In einer jüngst veröffentlichten Umfrage der Arbeitgeberverbände Nordmetall und AGV Nord zeigen sich die Industriebetriebe in Norddeutschland besorgt über ihre Abhängigkeit von den USA. Ein deutlicher Trend zeichnet sich ab: 86 Prozent der befragten Unternehmen sehen die US-Handelspolitik kritisch und bewerten sie als eher schlecht, schlecht oder sogar schädlich. Diese Zahl ist mehr als doppelt so hoch wie noch vor zehn Jahren, was die wachsende Skepsis gegenüber den amerikanischen Handelspraktiken unterstreicht, berichtet NDR.

Der Druck auf die Unternehmen wächst, denn ein Viertel von ihnen erwartet einen Rückgang von bis zu 30 Prozent im Exportgeschäft, sollten neue Handelsstreitereien mit den USA entstehen. Um diesen Herausforderungen entgegenzuwirken, suchen knapp 25 Prozent der Firmen verstärkt nach neuen Märkten, während rund 20 Prozent ihre Lieferketten unabhängiger von den USA machen möchten. Zudem ändern 28 Prozent der Betriebe ihre digitale Infrastruktur und setzen nicht mehr auf US-Software. Nico Fickinger, Hauptgeschäftsführer von NORDMETALL und AGV NORD, hebt die Notwendigkeit neuer Handelsvereinbarungen hervor, insbesondere mit Ländern wie Indien und Südamerika.

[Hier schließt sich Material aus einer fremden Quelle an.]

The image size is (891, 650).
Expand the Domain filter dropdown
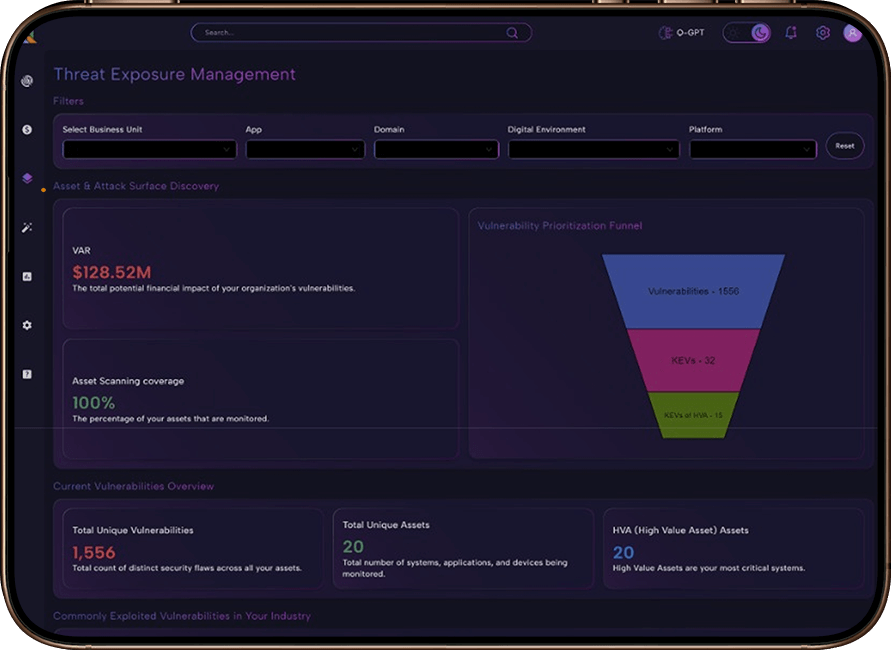coord(436,149)
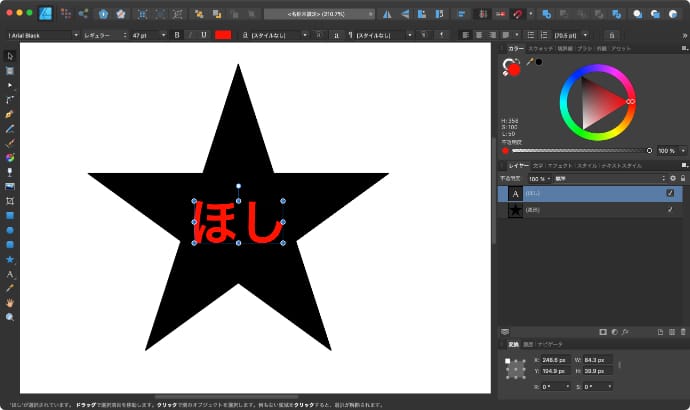The width and height of the screenshot is (690, 410).
Task: Open the エフェクト tab in layers panel
Action: click(559, 165)
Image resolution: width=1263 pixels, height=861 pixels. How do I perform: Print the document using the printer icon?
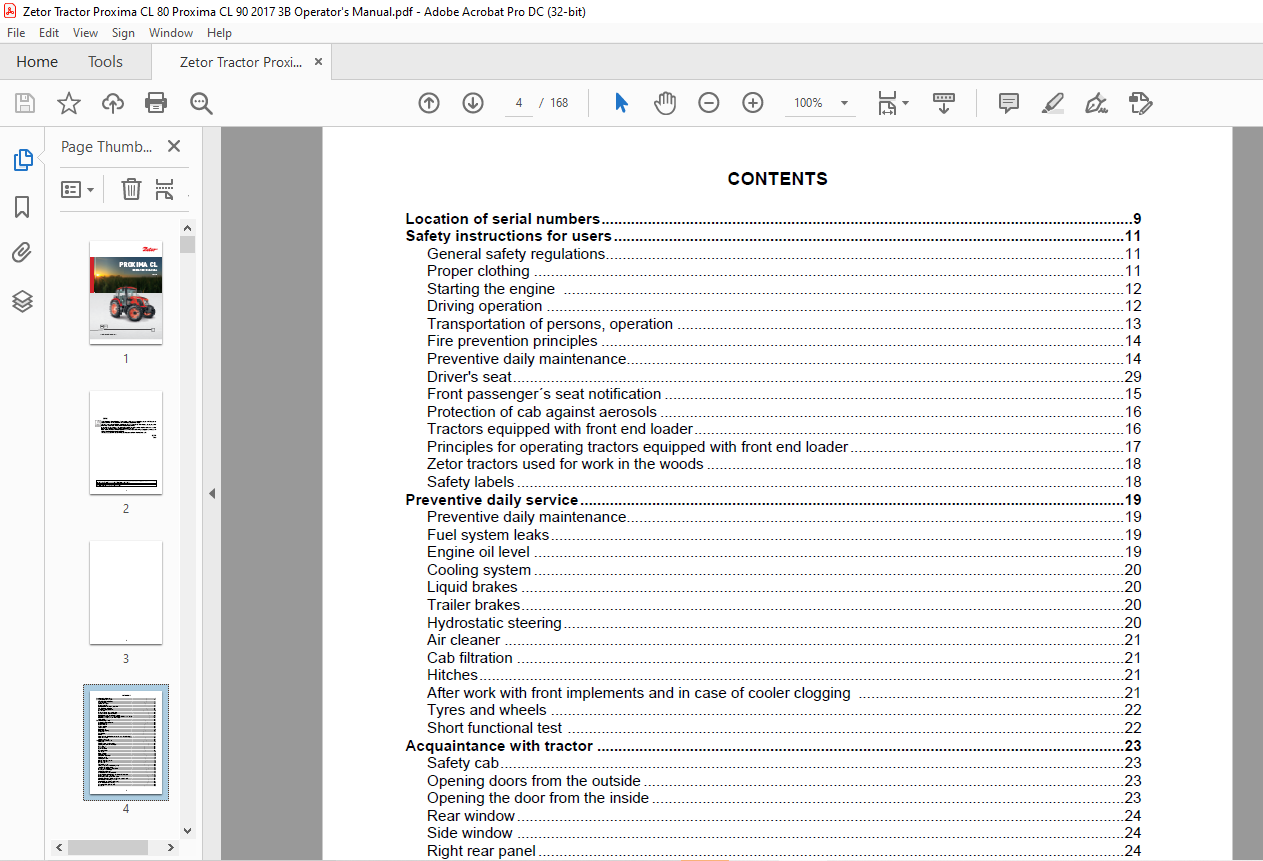tap(156, 103)
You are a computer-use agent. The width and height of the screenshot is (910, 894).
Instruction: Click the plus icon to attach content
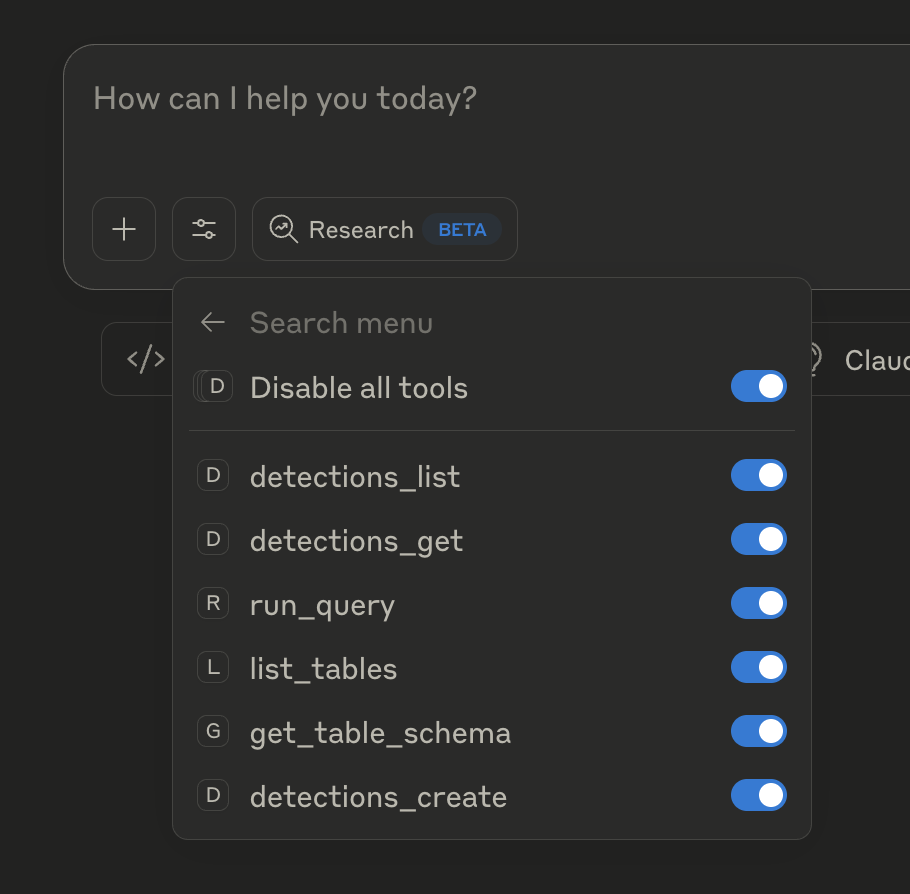pos(123,228)
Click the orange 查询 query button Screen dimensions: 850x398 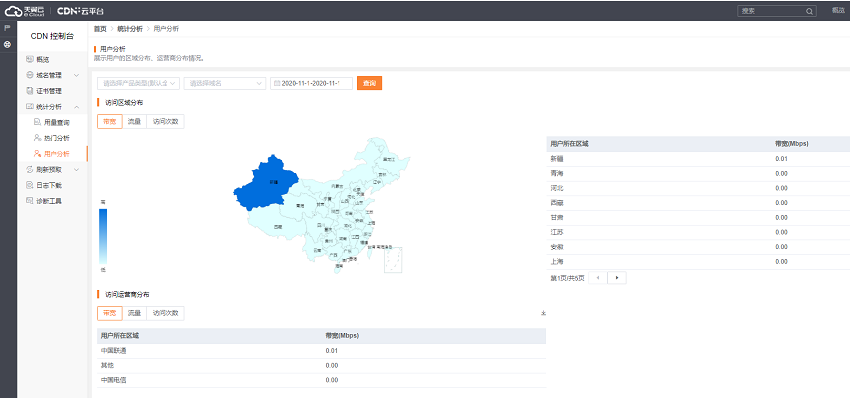coord(370,83)
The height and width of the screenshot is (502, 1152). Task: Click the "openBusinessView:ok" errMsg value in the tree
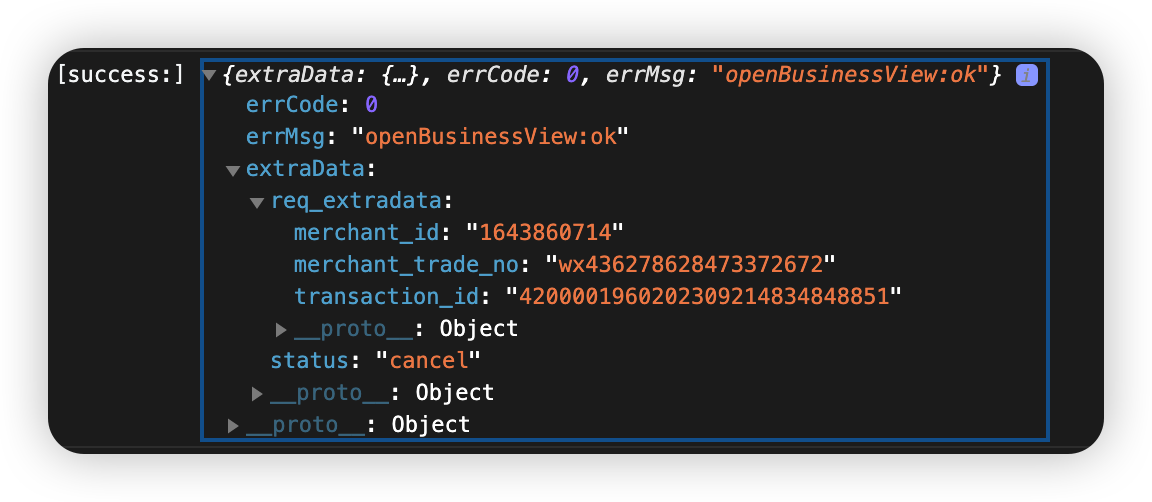click(490, 137)
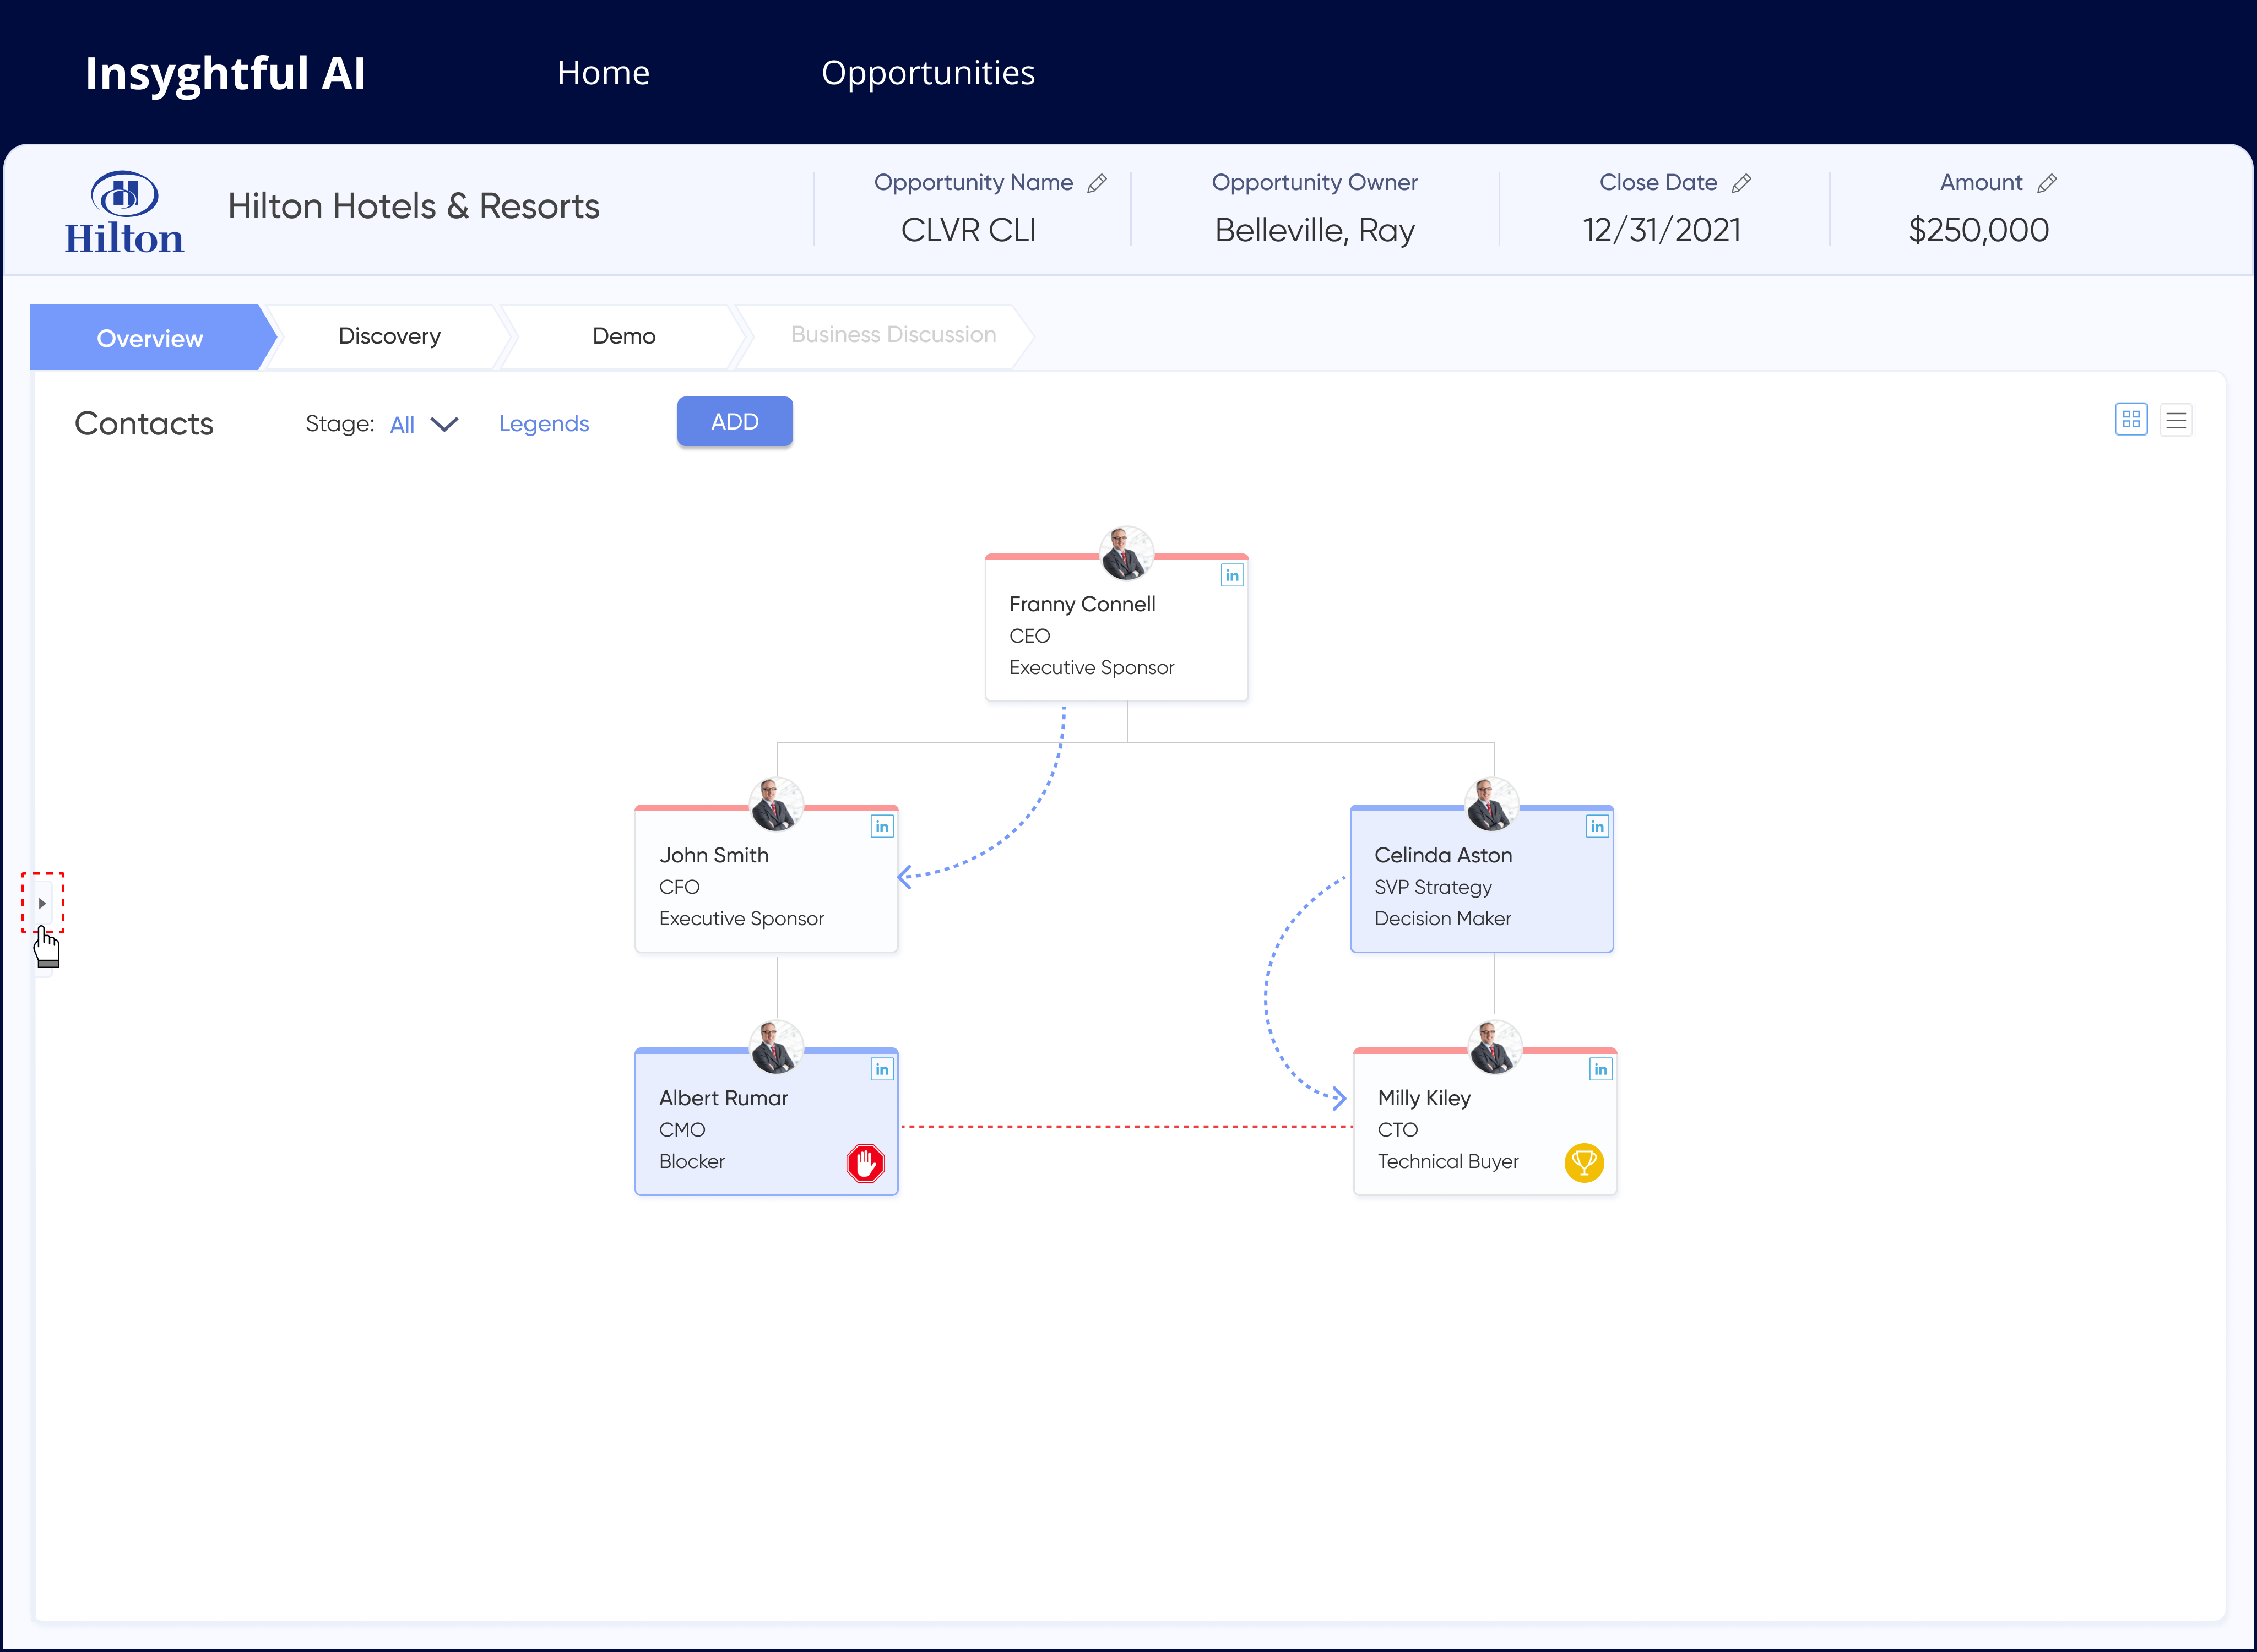Click the red Blocker stop-hand icon

(865, 1163)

Neue Wege in der Außenwirtschaft

Die Unsicherheiten in der internationalen Handelspolitik treiben Unternehmen dazu, neue Strategien zu entwickeln. Die Deutsche Außenhandelskammer in China unterstützt hiesige Firmen dabei, ihre Geschäftsmodelle diversifizierter aufzustellen. Eine Ausrichtung weg von China wird als zunehmend wichtig erachtet. Für viele Firmen wird die Diversifikation zur Überlebensstrategie, denn der Rückzug der USA aus ihrer globalen Führungsrolle und der Aufstieg Chinas als Rivalen machen den Wettbewerb härter. In diesem Kontext investieren vermehrt Unternehmen in andere asiatische Länder wie Vietnam und Indien, um die Risiken, die mit einer hohen Abhängigkeit von China verbunden sind, zu minimieren.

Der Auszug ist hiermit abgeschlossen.